What is needed:
In the entries below, begin at the line that has "Where should I click to: Add" and stop after the line that has "Task: Collapse the"; output those lines exactly, leaving out pictures.

Records for this exercise:
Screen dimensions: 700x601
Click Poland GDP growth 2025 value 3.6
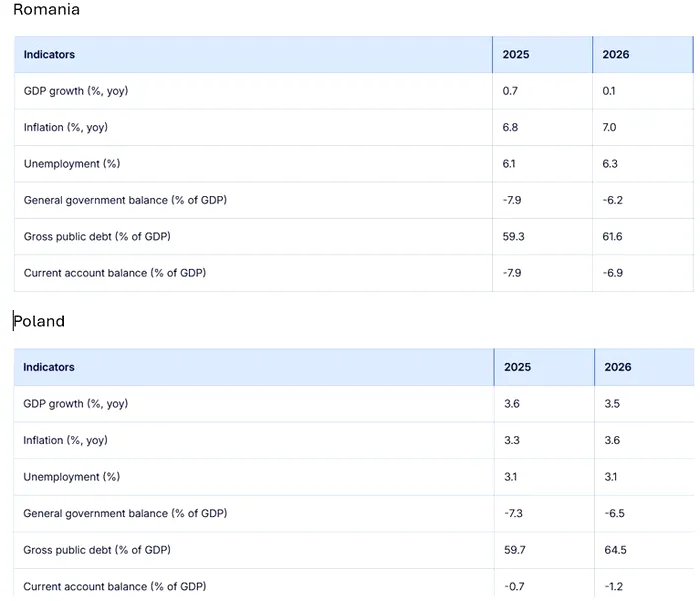point(512,404)
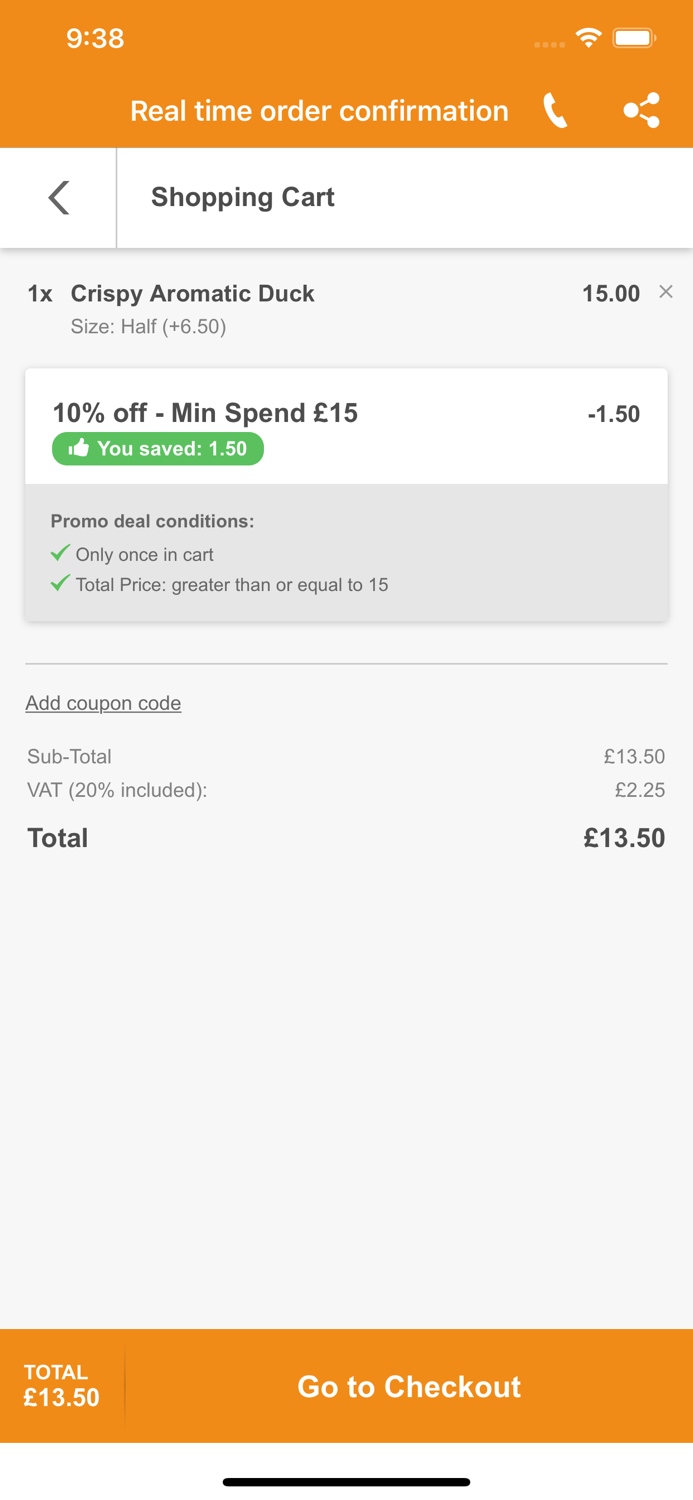Screen dimensions: 693x1500
Task: Tap the Real time order confirmation title
Action: point(319,111)
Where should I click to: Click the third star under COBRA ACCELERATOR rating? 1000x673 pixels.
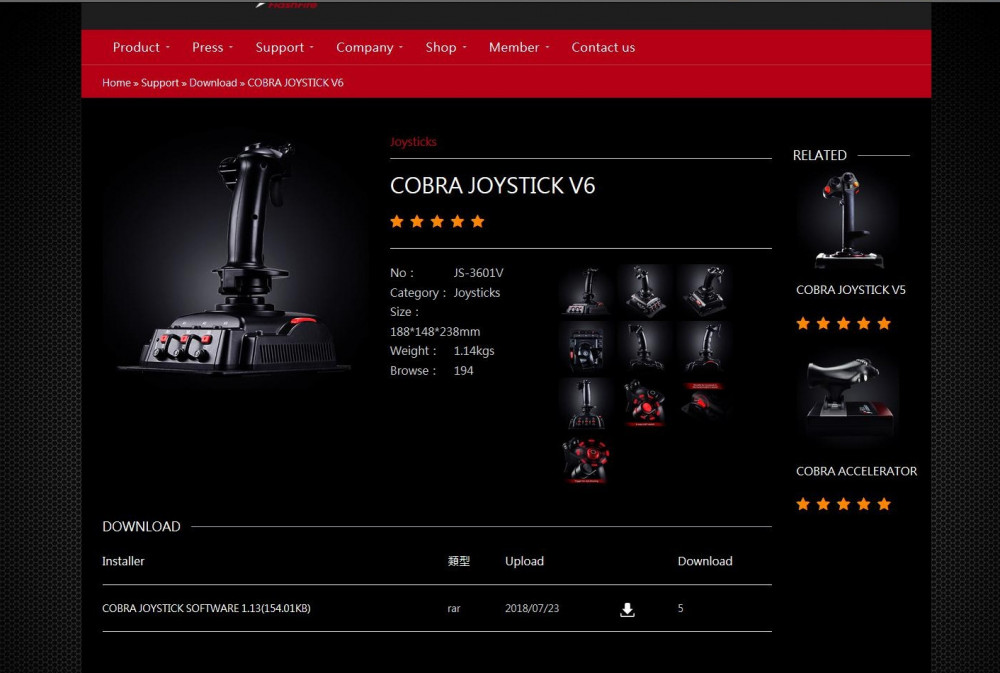(843, 504)
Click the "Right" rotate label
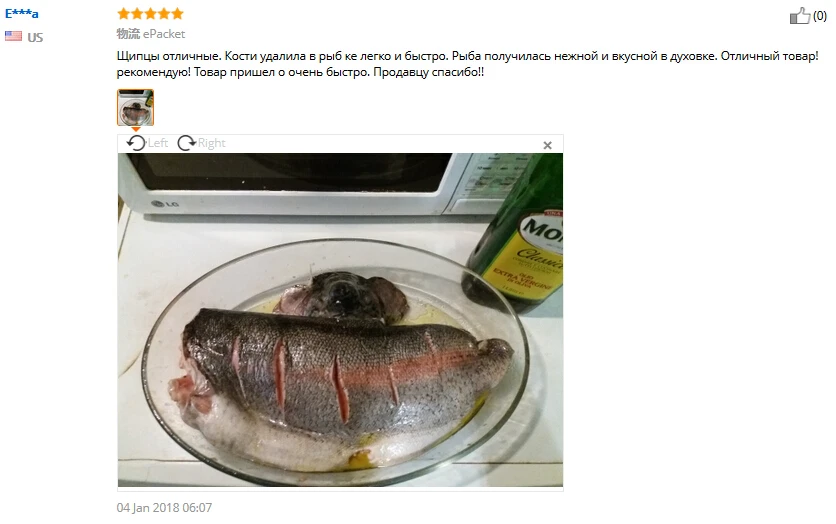This screenshot has width=836, height=524. (x=212, y=143)
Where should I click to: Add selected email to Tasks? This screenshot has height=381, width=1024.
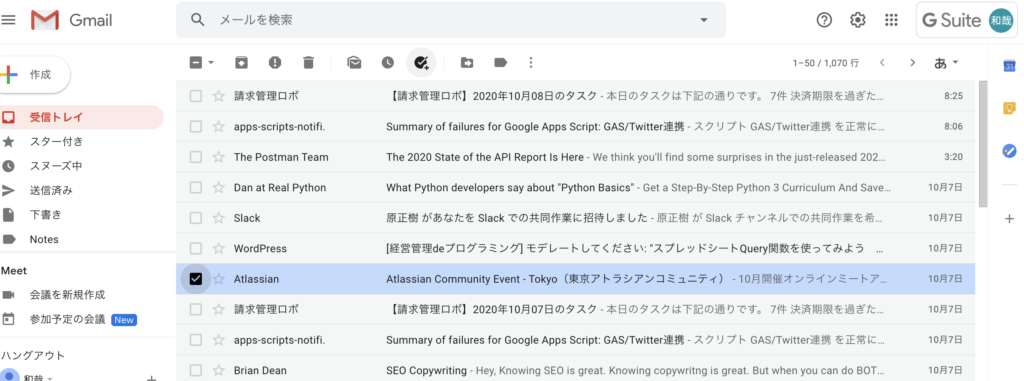421,63
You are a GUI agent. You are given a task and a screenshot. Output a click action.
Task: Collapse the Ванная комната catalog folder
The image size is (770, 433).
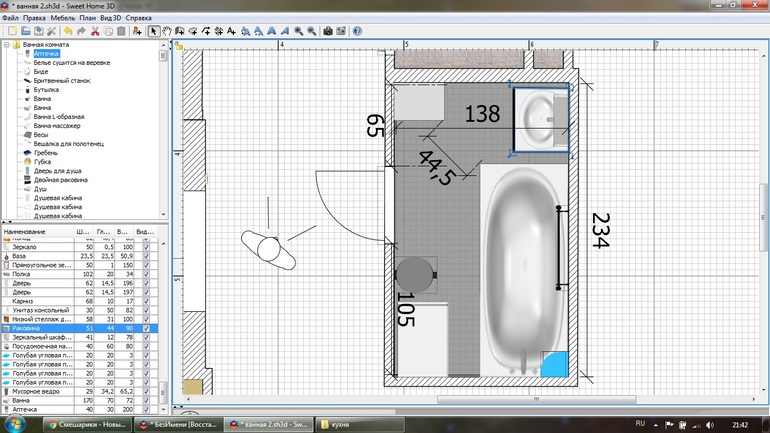point(7,45)
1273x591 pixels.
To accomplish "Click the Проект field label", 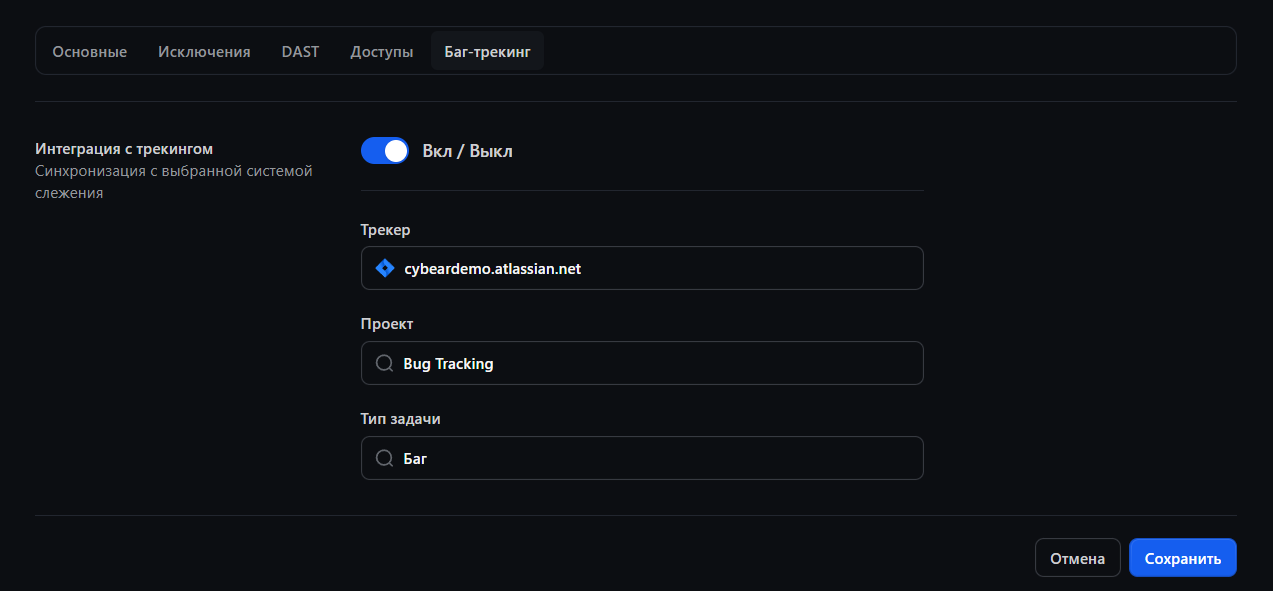I will (x=387, y=324).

Result below:
Where should I click to: Add selected email to Tasks? This screenshot has height=381, width=1024.
421,63
You are a GUI agent. You are given a task and a screenshot. Output a click action.
Task: Collapse the Ванная комната catalog folder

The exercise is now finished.